● **Description of the task**:
Out of the material that follows, write out exactly the lines from the line with "Task: Click the smaller thumbnail size icon" to the line with "1316x911 pixels.", both ends included, and no others.

Records provided: Begin

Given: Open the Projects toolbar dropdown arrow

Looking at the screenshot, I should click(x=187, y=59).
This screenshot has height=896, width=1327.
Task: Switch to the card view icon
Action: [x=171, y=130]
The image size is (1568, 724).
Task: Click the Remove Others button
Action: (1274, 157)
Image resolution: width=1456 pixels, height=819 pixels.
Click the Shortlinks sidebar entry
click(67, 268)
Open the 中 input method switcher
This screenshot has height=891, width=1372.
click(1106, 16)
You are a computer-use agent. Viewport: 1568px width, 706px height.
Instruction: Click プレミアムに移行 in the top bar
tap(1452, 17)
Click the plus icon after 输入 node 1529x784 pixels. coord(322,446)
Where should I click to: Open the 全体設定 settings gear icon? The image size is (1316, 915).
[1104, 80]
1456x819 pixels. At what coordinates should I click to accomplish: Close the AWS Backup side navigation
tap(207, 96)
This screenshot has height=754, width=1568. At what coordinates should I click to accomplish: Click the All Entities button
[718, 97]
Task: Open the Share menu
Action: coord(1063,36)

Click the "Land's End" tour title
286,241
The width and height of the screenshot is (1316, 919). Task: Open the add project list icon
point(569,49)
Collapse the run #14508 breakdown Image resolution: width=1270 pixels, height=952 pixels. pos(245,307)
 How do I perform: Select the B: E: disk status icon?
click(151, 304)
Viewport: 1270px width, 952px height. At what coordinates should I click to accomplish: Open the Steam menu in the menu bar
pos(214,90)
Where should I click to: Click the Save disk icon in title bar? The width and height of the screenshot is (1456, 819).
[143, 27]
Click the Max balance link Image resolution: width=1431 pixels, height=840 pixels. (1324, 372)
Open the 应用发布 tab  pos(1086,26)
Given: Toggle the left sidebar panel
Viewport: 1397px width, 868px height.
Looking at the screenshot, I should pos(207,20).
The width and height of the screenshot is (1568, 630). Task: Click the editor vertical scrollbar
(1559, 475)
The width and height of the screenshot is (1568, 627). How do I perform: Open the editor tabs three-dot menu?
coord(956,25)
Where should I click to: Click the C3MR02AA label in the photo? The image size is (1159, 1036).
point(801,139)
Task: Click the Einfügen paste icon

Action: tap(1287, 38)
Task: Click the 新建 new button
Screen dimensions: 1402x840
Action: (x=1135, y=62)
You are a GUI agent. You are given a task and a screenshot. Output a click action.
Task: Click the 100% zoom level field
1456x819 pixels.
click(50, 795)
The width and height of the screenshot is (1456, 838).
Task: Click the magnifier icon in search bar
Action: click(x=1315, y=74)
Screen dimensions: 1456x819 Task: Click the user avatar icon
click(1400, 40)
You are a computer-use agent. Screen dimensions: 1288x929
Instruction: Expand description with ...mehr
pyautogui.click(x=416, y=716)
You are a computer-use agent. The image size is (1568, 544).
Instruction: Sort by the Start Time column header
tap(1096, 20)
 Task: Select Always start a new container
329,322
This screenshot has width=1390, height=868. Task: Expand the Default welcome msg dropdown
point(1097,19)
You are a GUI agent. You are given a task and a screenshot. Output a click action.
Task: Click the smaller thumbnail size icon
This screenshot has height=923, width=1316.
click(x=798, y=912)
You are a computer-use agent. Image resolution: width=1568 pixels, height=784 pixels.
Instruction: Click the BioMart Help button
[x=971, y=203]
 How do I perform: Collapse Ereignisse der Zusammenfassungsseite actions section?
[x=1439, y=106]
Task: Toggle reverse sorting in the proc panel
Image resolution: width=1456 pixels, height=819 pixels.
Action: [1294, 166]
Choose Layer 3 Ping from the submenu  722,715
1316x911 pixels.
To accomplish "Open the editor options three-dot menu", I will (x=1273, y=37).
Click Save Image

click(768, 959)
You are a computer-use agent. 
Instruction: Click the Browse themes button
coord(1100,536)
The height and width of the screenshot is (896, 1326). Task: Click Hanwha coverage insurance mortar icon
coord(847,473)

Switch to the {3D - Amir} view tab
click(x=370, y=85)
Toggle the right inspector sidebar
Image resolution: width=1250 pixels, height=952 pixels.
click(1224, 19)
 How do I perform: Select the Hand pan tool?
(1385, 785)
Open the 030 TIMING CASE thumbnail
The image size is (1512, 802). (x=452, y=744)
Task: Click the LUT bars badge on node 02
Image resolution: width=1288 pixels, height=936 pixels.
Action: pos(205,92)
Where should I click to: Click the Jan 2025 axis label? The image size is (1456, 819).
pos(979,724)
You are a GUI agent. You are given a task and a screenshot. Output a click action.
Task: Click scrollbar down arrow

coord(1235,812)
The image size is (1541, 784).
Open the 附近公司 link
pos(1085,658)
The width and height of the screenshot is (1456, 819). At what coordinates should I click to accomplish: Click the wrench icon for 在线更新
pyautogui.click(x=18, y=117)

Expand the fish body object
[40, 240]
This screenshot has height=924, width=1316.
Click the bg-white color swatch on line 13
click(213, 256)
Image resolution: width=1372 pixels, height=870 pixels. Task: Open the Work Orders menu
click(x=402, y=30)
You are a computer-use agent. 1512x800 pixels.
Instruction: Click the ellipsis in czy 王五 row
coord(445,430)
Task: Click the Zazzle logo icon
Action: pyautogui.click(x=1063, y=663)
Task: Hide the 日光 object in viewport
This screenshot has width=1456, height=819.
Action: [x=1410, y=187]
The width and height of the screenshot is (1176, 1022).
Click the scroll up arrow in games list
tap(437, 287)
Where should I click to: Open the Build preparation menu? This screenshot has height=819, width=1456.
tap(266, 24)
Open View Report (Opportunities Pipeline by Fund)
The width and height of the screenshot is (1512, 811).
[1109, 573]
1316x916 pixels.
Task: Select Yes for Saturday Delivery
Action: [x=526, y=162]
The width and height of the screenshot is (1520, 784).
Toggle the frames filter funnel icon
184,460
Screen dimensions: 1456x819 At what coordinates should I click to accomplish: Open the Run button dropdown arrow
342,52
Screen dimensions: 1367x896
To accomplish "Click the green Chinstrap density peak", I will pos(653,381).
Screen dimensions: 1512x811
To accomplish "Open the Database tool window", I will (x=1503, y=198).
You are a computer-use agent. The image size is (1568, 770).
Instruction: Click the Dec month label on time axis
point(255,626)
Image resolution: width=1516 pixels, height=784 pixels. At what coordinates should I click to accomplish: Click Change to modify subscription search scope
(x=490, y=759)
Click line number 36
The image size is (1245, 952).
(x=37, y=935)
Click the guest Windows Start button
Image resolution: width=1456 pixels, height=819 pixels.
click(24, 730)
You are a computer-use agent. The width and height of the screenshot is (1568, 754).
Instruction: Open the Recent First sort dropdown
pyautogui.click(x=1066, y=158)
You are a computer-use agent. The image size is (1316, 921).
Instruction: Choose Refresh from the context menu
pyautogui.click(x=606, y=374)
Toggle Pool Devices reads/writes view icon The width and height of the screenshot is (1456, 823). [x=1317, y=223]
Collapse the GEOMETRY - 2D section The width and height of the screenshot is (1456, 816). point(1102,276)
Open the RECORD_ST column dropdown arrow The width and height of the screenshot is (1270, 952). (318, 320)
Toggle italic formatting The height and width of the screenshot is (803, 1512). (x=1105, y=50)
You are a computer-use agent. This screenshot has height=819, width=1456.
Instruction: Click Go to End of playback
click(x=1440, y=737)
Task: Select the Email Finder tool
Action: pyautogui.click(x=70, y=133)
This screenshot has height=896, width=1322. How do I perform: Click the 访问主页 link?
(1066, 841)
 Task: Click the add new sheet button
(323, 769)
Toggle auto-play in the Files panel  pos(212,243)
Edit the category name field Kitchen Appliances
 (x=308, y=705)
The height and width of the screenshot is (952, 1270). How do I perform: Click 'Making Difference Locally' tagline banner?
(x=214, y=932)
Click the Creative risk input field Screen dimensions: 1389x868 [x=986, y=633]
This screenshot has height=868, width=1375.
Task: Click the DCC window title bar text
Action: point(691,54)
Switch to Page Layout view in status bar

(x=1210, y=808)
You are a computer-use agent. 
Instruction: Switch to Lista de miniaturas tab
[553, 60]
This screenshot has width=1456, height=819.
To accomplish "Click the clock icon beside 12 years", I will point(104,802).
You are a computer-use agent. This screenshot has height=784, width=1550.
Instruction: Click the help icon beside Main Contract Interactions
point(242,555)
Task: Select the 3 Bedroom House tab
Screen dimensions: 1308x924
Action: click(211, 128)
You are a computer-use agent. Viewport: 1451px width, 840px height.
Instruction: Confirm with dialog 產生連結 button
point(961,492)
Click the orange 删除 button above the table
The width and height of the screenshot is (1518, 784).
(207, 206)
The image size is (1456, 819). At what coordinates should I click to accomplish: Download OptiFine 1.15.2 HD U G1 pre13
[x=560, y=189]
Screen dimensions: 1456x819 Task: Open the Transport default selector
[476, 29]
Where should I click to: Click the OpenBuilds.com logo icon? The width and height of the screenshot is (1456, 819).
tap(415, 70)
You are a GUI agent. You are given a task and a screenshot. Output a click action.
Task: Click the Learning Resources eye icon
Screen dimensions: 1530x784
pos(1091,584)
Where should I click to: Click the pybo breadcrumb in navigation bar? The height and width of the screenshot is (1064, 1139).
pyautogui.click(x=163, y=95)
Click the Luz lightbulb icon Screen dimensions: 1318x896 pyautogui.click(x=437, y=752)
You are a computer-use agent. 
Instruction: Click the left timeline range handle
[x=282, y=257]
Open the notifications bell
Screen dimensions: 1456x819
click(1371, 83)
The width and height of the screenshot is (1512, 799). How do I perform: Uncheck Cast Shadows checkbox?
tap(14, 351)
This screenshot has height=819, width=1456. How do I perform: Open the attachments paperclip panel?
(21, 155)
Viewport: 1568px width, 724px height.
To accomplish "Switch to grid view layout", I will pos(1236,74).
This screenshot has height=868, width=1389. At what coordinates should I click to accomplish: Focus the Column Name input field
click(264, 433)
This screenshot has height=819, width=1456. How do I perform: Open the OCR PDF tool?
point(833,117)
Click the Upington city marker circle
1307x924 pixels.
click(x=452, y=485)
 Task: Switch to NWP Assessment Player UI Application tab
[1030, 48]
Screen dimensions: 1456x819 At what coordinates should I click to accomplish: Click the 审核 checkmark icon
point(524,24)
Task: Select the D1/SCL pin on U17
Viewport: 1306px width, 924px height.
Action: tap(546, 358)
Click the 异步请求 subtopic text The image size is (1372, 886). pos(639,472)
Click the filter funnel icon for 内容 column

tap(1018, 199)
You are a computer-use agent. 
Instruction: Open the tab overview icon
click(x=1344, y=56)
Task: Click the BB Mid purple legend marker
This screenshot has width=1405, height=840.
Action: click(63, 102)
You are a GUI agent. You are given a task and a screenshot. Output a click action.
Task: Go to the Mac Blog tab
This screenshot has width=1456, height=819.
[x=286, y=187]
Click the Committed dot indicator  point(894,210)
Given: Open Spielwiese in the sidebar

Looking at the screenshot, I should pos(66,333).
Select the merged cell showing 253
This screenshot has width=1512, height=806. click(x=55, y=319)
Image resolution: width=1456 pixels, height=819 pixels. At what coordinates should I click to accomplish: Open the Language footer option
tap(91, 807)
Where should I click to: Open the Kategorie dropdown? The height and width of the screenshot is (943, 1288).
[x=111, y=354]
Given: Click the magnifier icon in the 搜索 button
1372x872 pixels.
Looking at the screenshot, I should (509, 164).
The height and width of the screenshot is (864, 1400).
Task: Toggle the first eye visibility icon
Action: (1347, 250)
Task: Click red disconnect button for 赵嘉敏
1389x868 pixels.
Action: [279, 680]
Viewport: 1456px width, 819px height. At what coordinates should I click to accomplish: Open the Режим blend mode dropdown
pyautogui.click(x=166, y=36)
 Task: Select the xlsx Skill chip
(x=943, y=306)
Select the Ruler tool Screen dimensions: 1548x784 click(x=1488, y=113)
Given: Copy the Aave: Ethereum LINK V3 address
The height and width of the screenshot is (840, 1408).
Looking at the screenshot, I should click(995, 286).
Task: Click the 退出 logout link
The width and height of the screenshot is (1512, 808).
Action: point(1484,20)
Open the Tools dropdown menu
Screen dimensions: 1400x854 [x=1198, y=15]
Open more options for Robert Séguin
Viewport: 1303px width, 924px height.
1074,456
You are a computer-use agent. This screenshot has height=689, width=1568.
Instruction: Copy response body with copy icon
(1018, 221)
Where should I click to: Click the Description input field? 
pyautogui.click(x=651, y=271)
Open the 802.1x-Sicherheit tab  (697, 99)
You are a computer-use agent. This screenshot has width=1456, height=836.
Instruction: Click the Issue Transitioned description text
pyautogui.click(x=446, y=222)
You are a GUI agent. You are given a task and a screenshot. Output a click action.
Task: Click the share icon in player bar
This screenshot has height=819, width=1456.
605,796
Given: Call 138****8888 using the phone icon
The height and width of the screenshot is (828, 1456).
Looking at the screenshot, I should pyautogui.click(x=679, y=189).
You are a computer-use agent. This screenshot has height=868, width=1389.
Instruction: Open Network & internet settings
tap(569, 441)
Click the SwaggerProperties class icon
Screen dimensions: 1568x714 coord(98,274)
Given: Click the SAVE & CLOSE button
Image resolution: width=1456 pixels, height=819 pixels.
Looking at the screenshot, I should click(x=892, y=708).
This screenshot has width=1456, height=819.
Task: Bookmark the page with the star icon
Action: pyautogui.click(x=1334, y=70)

Records provided: End

● **Solution**:
Task: Click the smaller thumbnail size icon
This screenshot has height=923, width=1316.
click(x=798, y=912)
You are a computer-use agent. Image resolution: width=1568 pixels, height=784 pixels.
Instruction: Click the BioMart Help button
[x=971, y=203]
 How do I perform: Collapse Ereignisse der Zusammenfassungsseite actions section?
[x=1439, y=106]
Task: Toggle reverse sorting in the proc panel
Image resolution: width=1456 pixels, height=819 pixels.
Action: [1294, 166]
Choose Layer 3 Ping from the submenu  722,715
1316x911 pixels.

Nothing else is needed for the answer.